## Description of the task
Output each record in full, exactly as it stands.

## Supplied material
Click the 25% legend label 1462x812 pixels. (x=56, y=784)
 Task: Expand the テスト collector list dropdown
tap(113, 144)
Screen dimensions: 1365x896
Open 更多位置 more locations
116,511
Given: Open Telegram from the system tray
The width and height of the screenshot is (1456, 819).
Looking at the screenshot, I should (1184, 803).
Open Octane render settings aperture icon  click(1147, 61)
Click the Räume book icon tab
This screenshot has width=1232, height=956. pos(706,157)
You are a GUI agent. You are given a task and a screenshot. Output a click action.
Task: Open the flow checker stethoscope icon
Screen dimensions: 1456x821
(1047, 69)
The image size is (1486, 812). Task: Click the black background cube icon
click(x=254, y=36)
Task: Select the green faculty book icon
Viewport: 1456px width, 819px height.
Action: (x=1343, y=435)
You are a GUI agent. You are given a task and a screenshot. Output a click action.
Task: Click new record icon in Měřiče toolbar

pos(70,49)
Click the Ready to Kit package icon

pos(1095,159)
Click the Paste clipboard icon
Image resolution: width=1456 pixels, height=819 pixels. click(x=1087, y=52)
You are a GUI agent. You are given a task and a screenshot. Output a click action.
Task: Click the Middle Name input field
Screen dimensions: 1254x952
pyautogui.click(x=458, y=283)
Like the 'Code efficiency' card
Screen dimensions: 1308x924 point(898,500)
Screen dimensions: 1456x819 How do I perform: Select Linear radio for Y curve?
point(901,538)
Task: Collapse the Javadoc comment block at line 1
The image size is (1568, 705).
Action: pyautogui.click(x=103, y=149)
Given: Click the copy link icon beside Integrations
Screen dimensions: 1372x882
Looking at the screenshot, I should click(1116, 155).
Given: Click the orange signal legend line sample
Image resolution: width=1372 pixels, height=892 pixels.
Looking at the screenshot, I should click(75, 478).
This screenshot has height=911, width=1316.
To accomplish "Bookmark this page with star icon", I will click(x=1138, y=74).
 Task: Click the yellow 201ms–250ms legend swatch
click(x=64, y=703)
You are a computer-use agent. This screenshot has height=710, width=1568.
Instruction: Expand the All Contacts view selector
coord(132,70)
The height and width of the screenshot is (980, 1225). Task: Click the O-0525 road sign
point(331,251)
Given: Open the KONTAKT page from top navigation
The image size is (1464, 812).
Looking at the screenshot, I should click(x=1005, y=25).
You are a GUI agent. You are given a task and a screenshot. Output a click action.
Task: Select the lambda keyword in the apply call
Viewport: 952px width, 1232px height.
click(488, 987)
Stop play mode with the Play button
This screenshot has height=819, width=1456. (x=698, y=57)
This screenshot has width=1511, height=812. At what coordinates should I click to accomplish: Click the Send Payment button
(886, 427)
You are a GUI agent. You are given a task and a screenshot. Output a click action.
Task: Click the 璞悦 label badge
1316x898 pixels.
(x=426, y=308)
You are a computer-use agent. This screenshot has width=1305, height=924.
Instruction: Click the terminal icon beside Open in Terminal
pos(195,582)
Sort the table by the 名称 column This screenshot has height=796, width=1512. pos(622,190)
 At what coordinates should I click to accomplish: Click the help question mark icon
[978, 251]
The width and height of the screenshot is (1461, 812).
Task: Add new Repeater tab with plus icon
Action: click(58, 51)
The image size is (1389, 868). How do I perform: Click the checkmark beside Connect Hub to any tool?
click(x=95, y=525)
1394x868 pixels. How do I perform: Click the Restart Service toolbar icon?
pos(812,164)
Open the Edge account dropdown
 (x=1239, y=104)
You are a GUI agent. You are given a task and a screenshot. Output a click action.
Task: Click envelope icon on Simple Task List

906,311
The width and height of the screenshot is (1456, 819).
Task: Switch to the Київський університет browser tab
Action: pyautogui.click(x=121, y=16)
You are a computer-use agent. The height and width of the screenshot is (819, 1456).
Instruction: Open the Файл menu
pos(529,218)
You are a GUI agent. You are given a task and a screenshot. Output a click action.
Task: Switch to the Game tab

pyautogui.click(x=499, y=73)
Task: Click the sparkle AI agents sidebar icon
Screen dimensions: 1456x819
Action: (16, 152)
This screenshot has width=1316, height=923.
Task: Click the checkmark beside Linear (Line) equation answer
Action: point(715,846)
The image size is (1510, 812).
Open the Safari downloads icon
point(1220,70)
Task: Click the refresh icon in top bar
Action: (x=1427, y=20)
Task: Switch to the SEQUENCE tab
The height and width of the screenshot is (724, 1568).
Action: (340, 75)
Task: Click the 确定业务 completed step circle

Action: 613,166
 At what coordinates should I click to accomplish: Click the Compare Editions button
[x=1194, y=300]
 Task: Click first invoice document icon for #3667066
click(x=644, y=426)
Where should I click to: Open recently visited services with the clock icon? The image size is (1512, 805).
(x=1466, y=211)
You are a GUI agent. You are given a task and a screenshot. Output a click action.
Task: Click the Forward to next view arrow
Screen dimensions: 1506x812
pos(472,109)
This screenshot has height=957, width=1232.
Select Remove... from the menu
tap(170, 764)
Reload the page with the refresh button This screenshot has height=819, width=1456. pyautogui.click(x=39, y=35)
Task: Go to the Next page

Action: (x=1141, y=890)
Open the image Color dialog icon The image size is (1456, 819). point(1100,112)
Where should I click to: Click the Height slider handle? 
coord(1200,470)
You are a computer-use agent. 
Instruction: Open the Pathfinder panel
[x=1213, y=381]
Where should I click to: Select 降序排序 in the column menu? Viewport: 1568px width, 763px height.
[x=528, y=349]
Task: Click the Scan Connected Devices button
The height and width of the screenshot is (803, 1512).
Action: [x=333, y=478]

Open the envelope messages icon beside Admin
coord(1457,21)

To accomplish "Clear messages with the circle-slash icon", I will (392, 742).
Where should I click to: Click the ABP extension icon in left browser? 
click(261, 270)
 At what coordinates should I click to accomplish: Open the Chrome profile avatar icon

## Task result
Click the 25% legend label 1462x812 pixels. (x=56, y=784)
 Task: Expand the テスト collector list dropdown
tap(113, 144)
Screen dimensions: 1365x896
Open 更多位置 more locations
116,511
Given: Open Telegram from the system tray
The width and height of the screenshot is (1456, 819).
Looking at the screenshot, I should (1184, 803).
Open Octane render settings aperture icon  click(1147, 61)
Click the Räume book icon tab
This screenshot has width=1232, height=956. pos(706,157)
You are a GUI agent. You are given a task and a screenshot. Output a click action.
Task: Open the flow checker stethoscope icon
Screen dimensions: 1456x821
(1047, 69)
The image size is (1486, 812). Task: Click the black background cube icon
click(x=254, y=36)
Task: Select the green faculty book icon
Viewport: 1456px width, 819px height.
Action: (x=1343, y=435)
You are a GUI agent. You are given a task and a screenshot. Output a click action.
Task: Click new record icon in Měřiče toolbar

pos(70,49)
Click the Ready to Kit package icon

pos(1095,159)
Click the Paste clipboard icon
Image resolution: width=1456 pixels, height=819 pixels. click(x=1087, y=52)
You are a GUI agent. You are given a task and a screenshot. Output a click action.
Task: Click the Middle Name input field
Screen dimensions: 1254x952
pyautogui.click(x=458, y=283)
Like the 'Code efficiency' card
Screen dimensions: 1308x924 point(898,500)
Screen dimensions: 1456x819 How do I perform: Select Linear radio for Y curve?
point(901,538)
Task: Collapse the Javadoc comment block at line 1
The image size is (1568, 705).
Action: pyautogui.click(x=103, y=149)
Given: Click the copy link icon beside Integrations
Screen dimensions: 1372x882
Looking at the screenshot, I should click(1116, 155).
Given: Click the orange signal legend line sample
Image resolution: width=1372 pixels, height=892 pixels.
Looking at the screenshot, I should click(75, 478).
This screenshot has height=911, width=1316.
To accomplish "Bookmark this page with star icon", I will click(x=1138, y=74).
 Task: Click the yellow 201ms–250ms legend swatch
click(x=64, y=703)
You are a computer-use agent. This screenshot has height=710, width=1568.
Instruction: Expand the All Contacts view selector
coord(132,70)
The height and width of the screenshot is (980, 1225). Task: Click the O-0525 road sign
point(331,251)
Given: Open the KONTAKT page from top navigation
The image size is (1464, 812).
Looking at the screenshot, I should click(x=1005, y=25).
You are a GUI agent. You are given a task and a screenshot. Output a click action.
Task: Select the lambda keyword in the apply call
Viewport: 952px width, 1232px height.
click(488, 987)
Stop play mode with the Play button
This screenshot has height=819, width=1456. (x=698, y=57)
This screenshot has width=1511, height=812. At what coordinates should I click to accomplish: Click the Send Payment button
(886, 427)
You are a GUI agent. You are given a task and a screenshot. Output a click action.
Task: Click the 璞悦 label badge
1316x898 pixels.
(x=426, y=308)
You are a computer-use agent. This screenshot has width=1305, height=924.
Instruction: Click the terminal icon beside Open in Terminal
pos(195,582)
Sort the table by the 名称 column This screenshot has height=796, width=1512. pos(622,190)
 At what coordinates should I click to accomplish: Click the help question mark icon
[978, 251]
The width and height of the screenshot is (1461, 812).
Task: Add new Repeater tab with plus icon
Action: click(58, 51)
The image size is (1389, 868). How do I perform: Click the checkmark beside Connect Hub to any tool?
click(x=95, y=525)
1394x868 pixels. How do I perform: Click the Restart Service toolbar icon?
pos(812,164)
Open the Edge account dropdown
 (x=1239, y=104)
You are a GUI agent. You are given a task and a screenshot. Output a click action.
Task: Click envelope icon on Simple Task List

906,311
The width and height of the screenshot is (1456, 819).
Task: Switch to the Київський університет browser tab
Action: pyautogui.click(x=121, y=16)
You are a computer-use agent. The height and width of the screenshot is (819, 1456).
Instruction: Open the Файл menu
pos(529,218)
You are a GUI agent. You are given a task and a screenshot. Output a click action.
Task: Switch to the Game tab

pyautogui.click(x=499, y=73)
Task: Click the sparkle AI agents sidebar icon
Screen dimensions: 1456x819
Action: (16, 152)
This screenshot has width=1316, height=923.
Task: Click the checkmark beside Linear (Line) equation answer
Action: point(715,846)
The image size is (1510, 812).
Open the Safari downloads icon
point(1220,70)
Task: Click the refresh icon in top bar
Action: (x=1427, y=20)
Task: Switch to the SEQUENCE tab
The height and width of the screenshot is (724, 1568).
Action: (340, 75)
Task: Click the 确定业务 completed step circle

Action: 613,166
 At what coordinates should I click to accomplish: Click the Compare Editions button
[x=1194, y=300]
 Task: Click first invoice document icon for #3667066
click(x=644, y=426)
Where should I click to: Open recently visited services with the clock icon? The image size is (1512, 805).
(x=1466, y=211)
You are a GUI agent. You are given a task and a screenshot. Output a click action.
Task: Click the Forward to next view arrow
Screen dimensions: 1506x812
pos(472,109)
This screenshot has height=957, width=1232.
Select Remove... from the menu
tap(170, 764)
Reload the page with the refresh button This screenshot has height=819, width=1456. pyautogui.click(x=39, y=35)
Task: Go to the Next page

Action: (x=1141, y=890)
Open the image Color dialog icon The image size is (1456, 819). point(1100,112)
Where should I click to: Click the Height slider handle? 
coord(1200,470)
You are a computer-use agent. 
Instruction: Open the Pathfinder panel
[x=1213, y=381]
Where should I click to: Select 降序排序 in the column menu? Viewport: 1568px width, 763px height.
[x=528, y=349]
Task: Click the Scan Connected Devices button
The height and width of the screenshot is (803, 1512).
Action: [x=333, y=478]

Open the envelope messages icon beside Admin
coord(1457,21)

To accomplish "Clear messages with the circle-slash icon", I will (392, 742).
Where should I click to: Click the ABP extension icon in left browser? 
click(261, 270)
 At what coordinates should I click to accomplish: Open the Chrome profile avatar icon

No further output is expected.